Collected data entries
++++
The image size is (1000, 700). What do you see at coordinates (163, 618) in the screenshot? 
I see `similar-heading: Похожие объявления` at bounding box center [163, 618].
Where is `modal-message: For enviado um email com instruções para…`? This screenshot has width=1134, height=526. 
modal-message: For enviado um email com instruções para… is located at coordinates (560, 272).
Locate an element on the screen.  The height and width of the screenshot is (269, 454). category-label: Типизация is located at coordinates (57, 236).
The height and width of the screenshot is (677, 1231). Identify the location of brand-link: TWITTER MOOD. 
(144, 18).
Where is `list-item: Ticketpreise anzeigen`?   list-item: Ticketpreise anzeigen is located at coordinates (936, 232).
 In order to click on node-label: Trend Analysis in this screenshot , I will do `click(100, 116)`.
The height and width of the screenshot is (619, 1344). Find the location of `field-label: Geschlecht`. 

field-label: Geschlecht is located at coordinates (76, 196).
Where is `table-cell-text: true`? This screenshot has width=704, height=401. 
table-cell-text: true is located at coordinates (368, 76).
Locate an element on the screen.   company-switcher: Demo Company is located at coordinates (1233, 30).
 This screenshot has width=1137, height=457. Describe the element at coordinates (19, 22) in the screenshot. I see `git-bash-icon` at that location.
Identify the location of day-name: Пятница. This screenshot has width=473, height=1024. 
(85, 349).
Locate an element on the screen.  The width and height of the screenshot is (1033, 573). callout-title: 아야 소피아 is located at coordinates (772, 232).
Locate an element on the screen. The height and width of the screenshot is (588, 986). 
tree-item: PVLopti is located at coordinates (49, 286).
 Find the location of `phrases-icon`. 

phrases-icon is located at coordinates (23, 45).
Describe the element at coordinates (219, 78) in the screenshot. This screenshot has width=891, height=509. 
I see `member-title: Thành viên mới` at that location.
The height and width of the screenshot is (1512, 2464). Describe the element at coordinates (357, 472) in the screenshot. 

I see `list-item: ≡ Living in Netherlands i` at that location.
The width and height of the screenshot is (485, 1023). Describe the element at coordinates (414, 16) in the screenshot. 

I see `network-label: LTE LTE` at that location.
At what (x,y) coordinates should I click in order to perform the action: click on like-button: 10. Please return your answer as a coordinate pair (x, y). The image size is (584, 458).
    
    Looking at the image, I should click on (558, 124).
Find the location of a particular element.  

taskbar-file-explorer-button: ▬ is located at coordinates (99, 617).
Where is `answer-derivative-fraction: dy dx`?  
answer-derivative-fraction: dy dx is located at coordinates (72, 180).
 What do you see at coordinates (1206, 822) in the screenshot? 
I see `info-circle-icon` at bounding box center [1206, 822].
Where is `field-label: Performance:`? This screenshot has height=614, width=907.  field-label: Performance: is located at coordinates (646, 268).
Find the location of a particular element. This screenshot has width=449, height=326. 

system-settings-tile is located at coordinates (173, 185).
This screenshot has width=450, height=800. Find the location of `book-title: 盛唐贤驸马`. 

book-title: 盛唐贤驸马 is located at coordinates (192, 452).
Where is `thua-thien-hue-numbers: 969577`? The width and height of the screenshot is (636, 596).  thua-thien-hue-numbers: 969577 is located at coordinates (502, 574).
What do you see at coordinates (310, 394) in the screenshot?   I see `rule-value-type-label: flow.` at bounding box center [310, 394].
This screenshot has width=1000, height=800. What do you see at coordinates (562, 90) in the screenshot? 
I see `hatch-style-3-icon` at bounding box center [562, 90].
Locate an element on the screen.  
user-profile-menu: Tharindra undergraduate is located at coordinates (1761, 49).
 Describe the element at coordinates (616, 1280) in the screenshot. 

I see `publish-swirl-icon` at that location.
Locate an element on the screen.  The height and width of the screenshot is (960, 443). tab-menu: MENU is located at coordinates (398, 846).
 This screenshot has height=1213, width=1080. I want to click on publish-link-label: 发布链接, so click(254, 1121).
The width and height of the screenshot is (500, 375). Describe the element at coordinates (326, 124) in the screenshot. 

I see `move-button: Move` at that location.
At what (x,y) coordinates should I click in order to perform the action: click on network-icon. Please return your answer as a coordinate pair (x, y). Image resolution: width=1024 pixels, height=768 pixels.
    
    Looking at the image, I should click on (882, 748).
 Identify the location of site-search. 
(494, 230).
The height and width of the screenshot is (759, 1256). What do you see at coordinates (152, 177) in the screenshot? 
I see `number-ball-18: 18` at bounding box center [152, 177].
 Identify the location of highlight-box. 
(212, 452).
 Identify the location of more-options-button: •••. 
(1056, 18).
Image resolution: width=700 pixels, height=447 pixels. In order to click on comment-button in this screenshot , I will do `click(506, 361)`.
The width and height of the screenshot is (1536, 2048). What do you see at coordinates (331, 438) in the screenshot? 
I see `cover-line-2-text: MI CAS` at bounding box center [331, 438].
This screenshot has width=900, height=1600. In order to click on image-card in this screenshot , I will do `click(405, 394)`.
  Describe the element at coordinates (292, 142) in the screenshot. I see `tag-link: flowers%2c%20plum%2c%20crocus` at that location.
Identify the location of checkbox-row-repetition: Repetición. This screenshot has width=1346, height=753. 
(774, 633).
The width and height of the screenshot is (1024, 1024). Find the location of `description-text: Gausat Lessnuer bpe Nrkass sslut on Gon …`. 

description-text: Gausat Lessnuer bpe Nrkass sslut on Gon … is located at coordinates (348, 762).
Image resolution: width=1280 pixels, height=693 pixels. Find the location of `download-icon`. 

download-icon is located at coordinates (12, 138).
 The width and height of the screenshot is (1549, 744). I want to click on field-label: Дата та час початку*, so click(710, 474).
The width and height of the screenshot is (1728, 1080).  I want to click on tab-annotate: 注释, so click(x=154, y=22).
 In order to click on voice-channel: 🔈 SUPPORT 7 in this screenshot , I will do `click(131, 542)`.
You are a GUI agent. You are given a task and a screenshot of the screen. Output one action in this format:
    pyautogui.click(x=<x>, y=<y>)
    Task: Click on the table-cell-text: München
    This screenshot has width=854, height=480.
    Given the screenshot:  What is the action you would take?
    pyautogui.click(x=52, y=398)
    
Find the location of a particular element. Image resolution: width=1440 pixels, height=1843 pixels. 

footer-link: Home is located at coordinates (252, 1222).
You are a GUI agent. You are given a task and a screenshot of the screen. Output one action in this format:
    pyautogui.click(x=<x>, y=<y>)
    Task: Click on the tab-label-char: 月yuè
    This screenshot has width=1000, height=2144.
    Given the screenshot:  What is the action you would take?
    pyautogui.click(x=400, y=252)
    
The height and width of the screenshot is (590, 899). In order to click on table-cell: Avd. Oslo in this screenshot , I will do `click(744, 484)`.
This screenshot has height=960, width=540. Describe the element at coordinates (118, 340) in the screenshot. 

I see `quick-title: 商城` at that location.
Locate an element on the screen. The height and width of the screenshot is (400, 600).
++++
Aim of the task: Copy out every item above word for word, with no changes.

The answer:
The image size is (1000, 700). What do you see at coordinates (163, 618) in the screenshot? 
I see `similar-heading: Похожие объявления` at bounding box center [163, 618].
Where is `modal-message: For enviado um email com instruções para…`? This screenshot has width=1134, height=526. 
modal-message: For enviado um email com instruções para… is located at coordinates (560, 272).
Locate an element on the screen.  The height and width of the screenshot is (269, 454). category-label: Типизация is located at coordinates (57, 236).
The height and width of the screenshot is (677, 1231). Identify the location of brand-link: TWITTER MOOD. 
(144, 18).
Where is `list-item: Ticketpreise anzeigen`?   list-item: Ticketpreise anzeigen is located at coordinates (936, 232).
 In order to click on node-label: Trend Analysis in this screenshot , I will do `click(100, 116)`.
The height and width of the screenshot is (619, 1344). Find the location of `field-label: Geschlecht`. 

field-label: Geschlecht is located at coordinates (76, 196).
Where is `table-cell-text: true`? This screenshot has width=704, height=401. 
table-cell-text: true is located at coordinates (368, 76).
Locate an element on the screen.   company-switcher: Demo Company is located at coordinates (1233, 30).
 This screenshot has width=1137, height=457. Describe the element at coordinates (19, 22) in the screenshot. I see `git-bash-icon` at that location.
Identify the location of day-name: Пятница. This screenshot has width=473, height=1024. 
(85, 349).
Locate an element on the screen.  The width and height of the screenshot is (1033, 573). callout-title: 아야 소피아 is located at coordinates (772, 232).
Locate an element on the screen. The height and width of the screenshot is (588, 986). 
tree-item: PVLopti is located at coordinates (49, 286).
 Find the location of `phrases-icon`. 

phrases-icon is located at coordinates (23, 45).
Describe the element at coordinates (219, 78) in the screenshot. This screenshot has width=891, height=509. 
I see `member-title: Thành viên mới` at that location.
The height and width of the screenshot is (1512, 2464). Describe the element at coordinates (357, 472) in the screenshot. 

I see `list-item: ≡ Living in Netherlands i` at that location.
The width and height of the screenshot is (485, 1023). Describe the element at coordinates (414, 16) in the screenshot. 

I see `network-label: LTE LTE` at that location.
At what (x,y) coordinates should I click in order to perform the action: click on like-button: 10. Please return your answer as a coordinate pair (x, y). The image size is (584, 458).
    
    Looking at the image, I should click on (558, 124).
Find the location of a particular element.  

taskbar-file-explorer-button: ▬ is located at coordinates (99, 617).
Where is `answer-derivative-fraction: dy dx`?  
answer-derivative-fraction: dy dx is located at coordinates (72, 180).
 What do you see at coordinates (1206, 822) in the screenshot? 
I see `info-circle-icon` at bounding box center [1206, 822].
Where is `field-label: Performance:`? This screenshot has height=614, width=907.  field-label: Performance: is located at coordinates (646, 268).
Find the location of a particular element. This screenshot has width=449, height=326. 

system-settings-tile is located at coordinates (173, 185).
This screenshot has width=450, height=800. Find the location of `book-title: 盛唐贤驸马`. 

book-title: 盛唐贤驸马 is located at coordinates (192, 452).
Where is `thua-thien-hue-numbers: 969577`? The width and height of the screenshot is (636, 596).  thua-thien-hue-numbers: 969577 is located at coordinates (502, 574).
What do you see at coordinates (310, 394) in the screenshot?   I see `rule-value-type-label: flow.` at bounding box center [310, 394].
This screenshot has width=1000, height=800. What do you see at coordinates (562, 90) in the screenshot? 
I see `hatch-style-3-icon` at bounding box center [562, 90].
Locate an element on the screen.  
user-profile-menu: Tharindra undergraduate is located at coordinates (1761, 49).
 Describe the element at coordinates (616, 1280) in the screenshot. 

I see `publish-swirl-icon` at that location.
Locate an element on the screen.  The height and width of the screenshot is (960, 443). tab-menu: MENU is located at coordinates (398, 846).
 This screenshot has height=1213, width=1080. I want to click on publish-link-label: 发布链接, so click(254, 1121).
The width and height of the screenshot is (500, 375). Describe the element at coordinates (326, 124) in the screenshot. 

I see `move-button: Move` at that location.
At what (x,y) coordinates should I click in order to perform the action: click on network-icon. Please return your answer as a coordinate pair (x, y). Image resolution: width=1024 pixels, height=768 pixels.
    
    Looking at the image, I should click on (882, 748).
 Identify the location of site-search. 
(494, 230).
The height and width of the screenshot is (759, 1256). What do you see at coordinates (152, 177) in the screenshot? 
I see `number-ball-18: 18` at bounding box center [152, 177].
 Identify the location of highlight-box. 
(212, 452).
 Identify the location of more-options-button: •••. 
(1056, 18).
Image resolution: width=700 pixels, height=447 pixels. In order to click on comment-button in this screenshot , I will do `click(506, 361)`.
The width and height of the screenshot is (1536, 2048). What do you see at coordinates (331, 438) in the screenshot? 
I see `cover-line-2-text: MI CAS` at bounding box center [331, 438].
This screenshot has width=900, height=1600. In order to click on image-card in this screenshot , I will do `click(405, 394)`.
  Describe the element at coordinates (292, 142) in the screenshot. I see `tag-link: flowers%2c%20plum%2c%20crocus` at that location.
Identify the location of checkbox-row-repetition: Repetición. This screenshot has width=1346, height=753. 
(774, 633).
The width and height of the screenshot is (1024, 1024). Find the location of `description-text: Gausat Lessnuer bpe Nrkass sslut on Gon …`. 

description-text: Gausat Lessnuer bpe Nrkass sslut on Gon … is located at coordinates (348, 762).
Image resolution: width=1280 pixels, height=693 pixels. Find the location of `download-icon`. 

download-icon is located at coordinates (12, 138).
 The width and height of the screenshot is (1549, 744). I want to click on field-label: Дата та час початку*, so click(710, 474).
The width and height of the screenshot is (1728, 1080).  I want to click on tab-annotate: 注释, so click(x=154, y=22).
 In order to click on voice-channel: 🔈 SUPPORT 7 in this screenshot , I will do `click(131, 542)`.
You are a GUI agent. You are given a task and a screenshot of the screen. Output one action in this format:
    pyautogui.click(x=<x>, y=<y>)
    Task: Click on the table-cell-text: München
    This screenshot has width=854, height=480.
    Given the screenshot:  What is the action you would take?
    pyautogui.click(x=52, y=398)
    
Find the location of a particular element. Image resolution: width=1440 pixels, height=1843 pixels. 

footer-link: Home is located at coordinates (252, 1222).
You are a GUI agent. You are given a task and a screenshot of the screen. Output one action in this format:
    pyautogui.click(x=<x>, y=<y>)
    Task: Click on the tab-label-char: 月yuè
    This screenshot has width=1000, height=2144.
    Given the screenshot:  What is the action you would take?
    pyautogui.click(x=400, y=252)
    
The height and width of the screenshot is (590, 899). In order to click on table-cell: Avd. Oslo in this screenshot , I will do `click(744, 484)`.
This screenshot has height=960, width=540. Describe the element at coordinates (118, 340) in the screenshot. 

I see `quick-title: 商城` at that location.
Locate an element on the screen. The height and width of the screenshot is (400, 600).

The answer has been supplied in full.